Given the entries that follow, write out exactly the lines starting at the one containing "[View Platinum] (1042, 458)" and ending at the one containing "[Add to wishlist] (358, 412)", both ends included, and only those.

Data items
· · · · · · ·

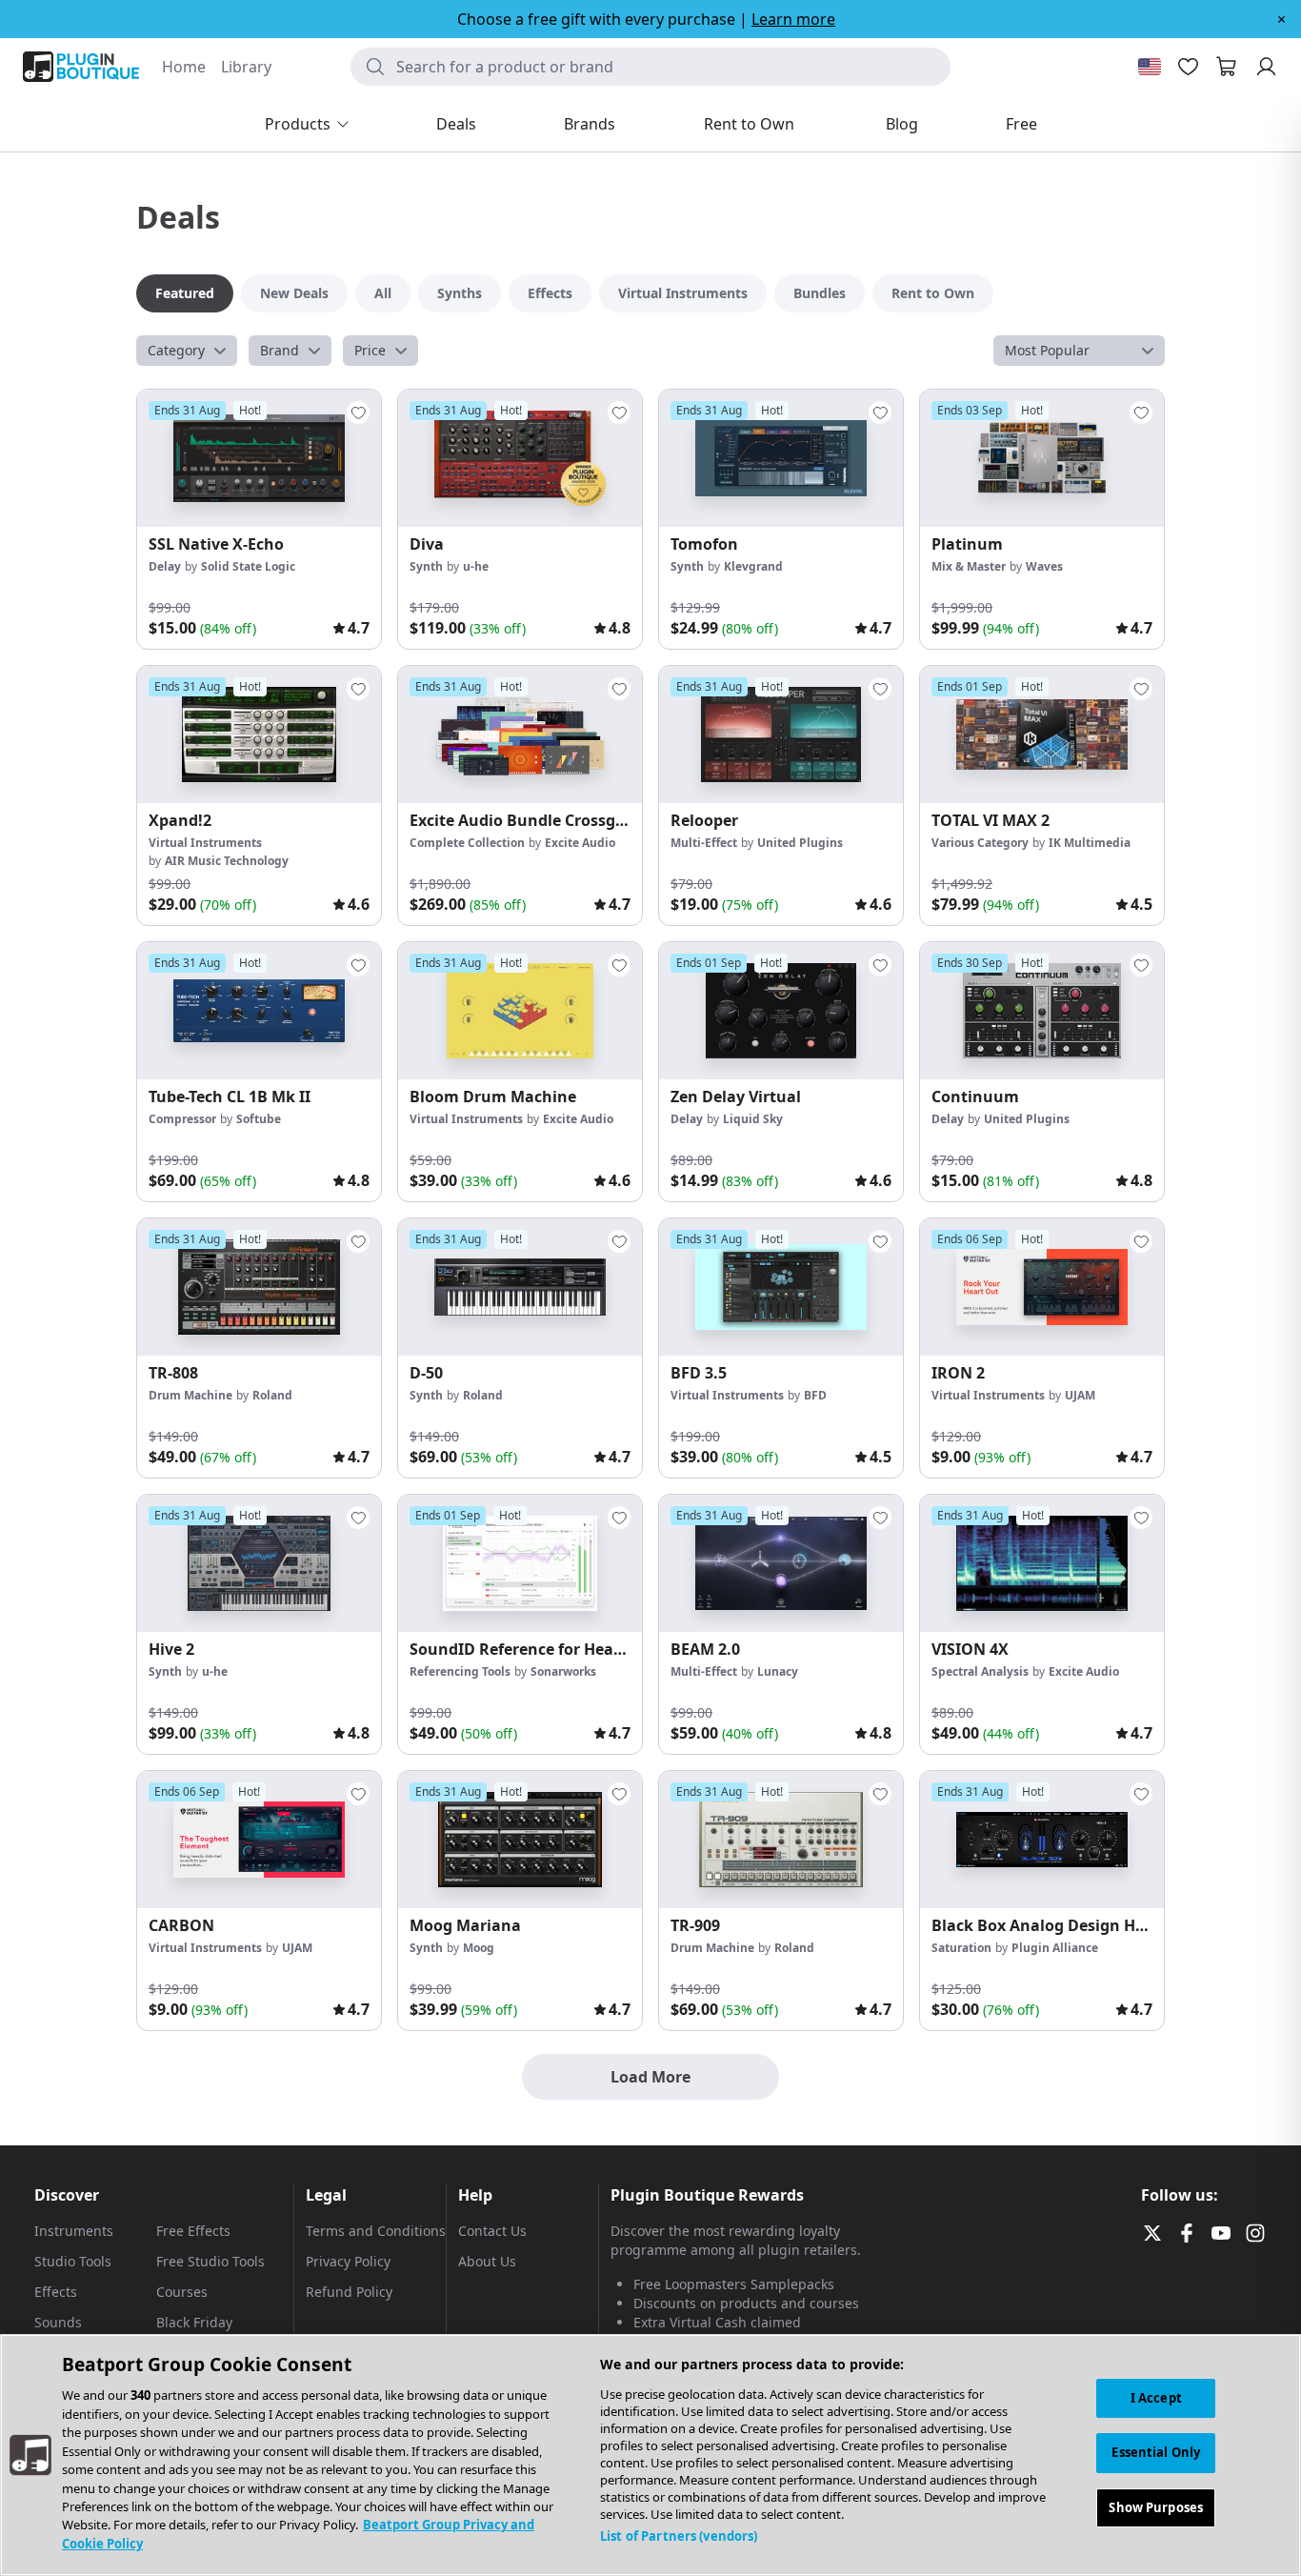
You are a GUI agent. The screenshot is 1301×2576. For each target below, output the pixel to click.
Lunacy (777, 1671)
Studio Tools (72, 2261)
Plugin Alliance (1054, 1948)
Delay (165, 566)
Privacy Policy (348, 2261)
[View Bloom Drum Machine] (520, 1010)
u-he (476, 566)
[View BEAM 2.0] (781, 1563)
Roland (272, 1395)
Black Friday (194, 2322)
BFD (815, 1395)
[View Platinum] (1042, 458)
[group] (259, 519)
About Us (487, 2261)
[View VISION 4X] (1042, 1563)
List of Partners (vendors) (678, 2536)
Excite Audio (580, 843)
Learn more (793, 19)
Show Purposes (1156, 2508)
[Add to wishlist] (358, 412)
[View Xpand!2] (259, 734)
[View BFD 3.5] (781, 1287)
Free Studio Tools (210, 2261)
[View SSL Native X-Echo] (259, 458)
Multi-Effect (704, 843)
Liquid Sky (753, 1119)
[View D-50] (520, 1287)
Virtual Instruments (205, 843)
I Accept (1156, 2397)
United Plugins (800, 843)
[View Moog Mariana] (520, 1839)
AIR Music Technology (227, 861)
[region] (650, 2455)
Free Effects (193, 2231)
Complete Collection (467, 843)
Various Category (980, 843)
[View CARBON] (259, 1839)
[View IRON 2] (1042, 1287)
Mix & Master (968, 566)
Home (184, 66)
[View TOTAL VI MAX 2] (1042, 734)
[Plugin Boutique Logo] (81, 66)
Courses (182, 2292)
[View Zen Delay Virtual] (781, 1010)
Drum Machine (190, 1395)
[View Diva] (520, 458)
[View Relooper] (781, 734)
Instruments (73, 2231)
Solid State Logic (248, 566)
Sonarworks (563, 1671)
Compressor (182, 1119)
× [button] (1281, 19)
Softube (258, 1119)
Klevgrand (753, 566)
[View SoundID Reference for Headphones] (520, 1563)
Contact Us (492, 2231)
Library (246, 66)
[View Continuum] (1042, 1010)
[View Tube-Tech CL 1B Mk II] (259, 1010)
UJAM (1080, 1395)
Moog (478, 1948)
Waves (1044, 566)
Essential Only (1155, 2453)
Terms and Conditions (376, 2231)
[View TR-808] (259, 1287)
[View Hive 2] (259, 1563)
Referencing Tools (460, 1671)
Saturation (961, 1948)
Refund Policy (349, 2292)
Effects (55, 2292)
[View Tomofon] (781, 458)
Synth (426, 566)
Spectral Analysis (980, 1671)
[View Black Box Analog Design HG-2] (1042, 1839)
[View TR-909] (781, 1839)
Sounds (58, 2322)
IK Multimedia (1090, 843)
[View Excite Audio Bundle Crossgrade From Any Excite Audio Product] (520, 734)
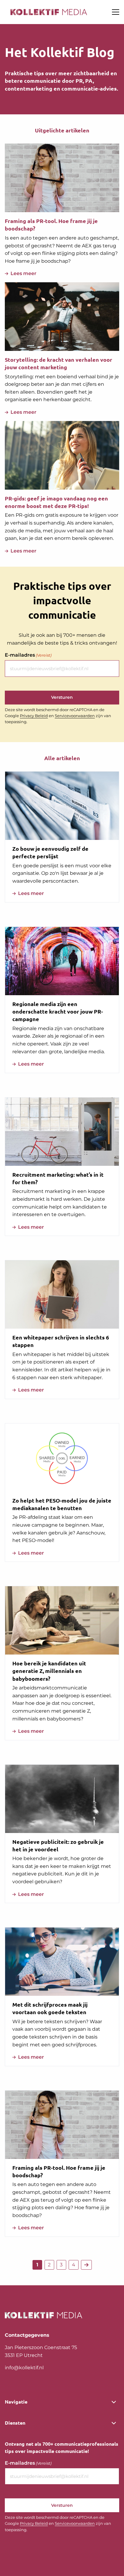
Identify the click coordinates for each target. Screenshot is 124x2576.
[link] (86, 2265)
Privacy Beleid (34, 716)
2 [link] (49, 2265)
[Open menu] (113, 12)
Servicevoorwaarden (75, 716)
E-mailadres (28, 655)
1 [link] (37, 2265)
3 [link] (61, 2265)
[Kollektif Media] (49, 12)
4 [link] (73, 2265)
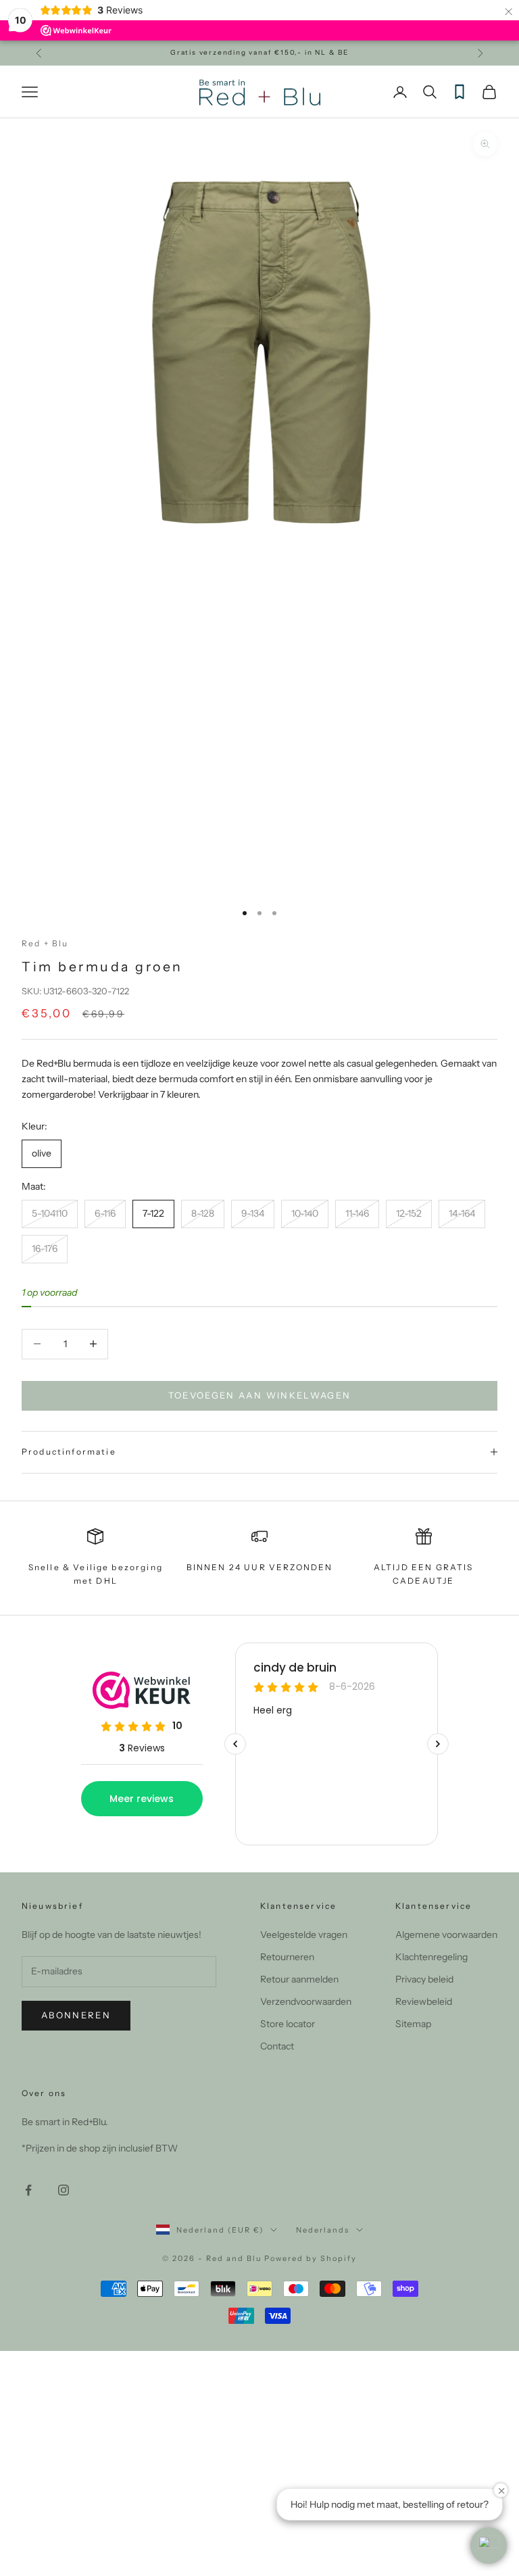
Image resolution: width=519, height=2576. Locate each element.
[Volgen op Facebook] (28, 2190)
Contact (277, 2046)
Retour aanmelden (299, 1979)
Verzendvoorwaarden (305, 2001)
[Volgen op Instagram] (63, 2190)
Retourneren (287, 1957)
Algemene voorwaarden (446, 1934)
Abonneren (76, 2015)
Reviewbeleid (423, 2001)
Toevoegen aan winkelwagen (259, 1395)
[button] (488, 2545)
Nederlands (322, 2230)
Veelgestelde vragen (303, 1934)
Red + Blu (45, 943)
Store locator (287, 2024)
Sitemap (413, 2024)
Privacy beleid (424, 1979)
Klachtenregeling (431, 1957)
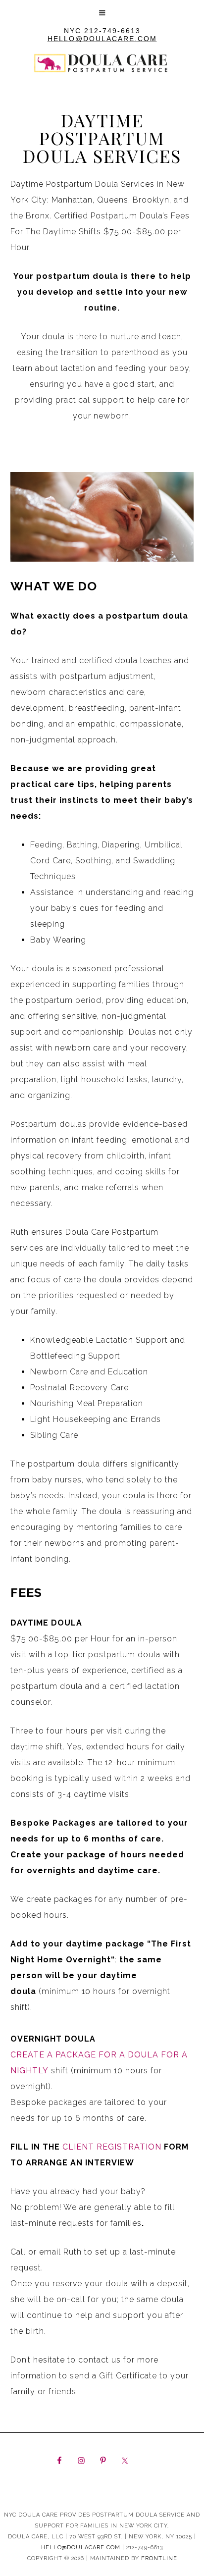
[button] (102, 12)
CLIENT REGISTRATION (111, 2147)
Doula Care (102, 87)
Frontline (159, 2558)
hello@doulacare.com (102, 39)
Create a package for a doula (85, 2054)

· · · · · · ·

Written reply:
[View Platinum] (1042, 458)
[group] (259, 519)
About Us (487, 2261)
[View VISION 4X] (1042, 1563)
List of Partners (vendors) (678, 2536)
Excite Audio (580, 843)
Learn more (793, 19)
Show Purposes (1156, 2508)
[Add to wishlist] (358, 412)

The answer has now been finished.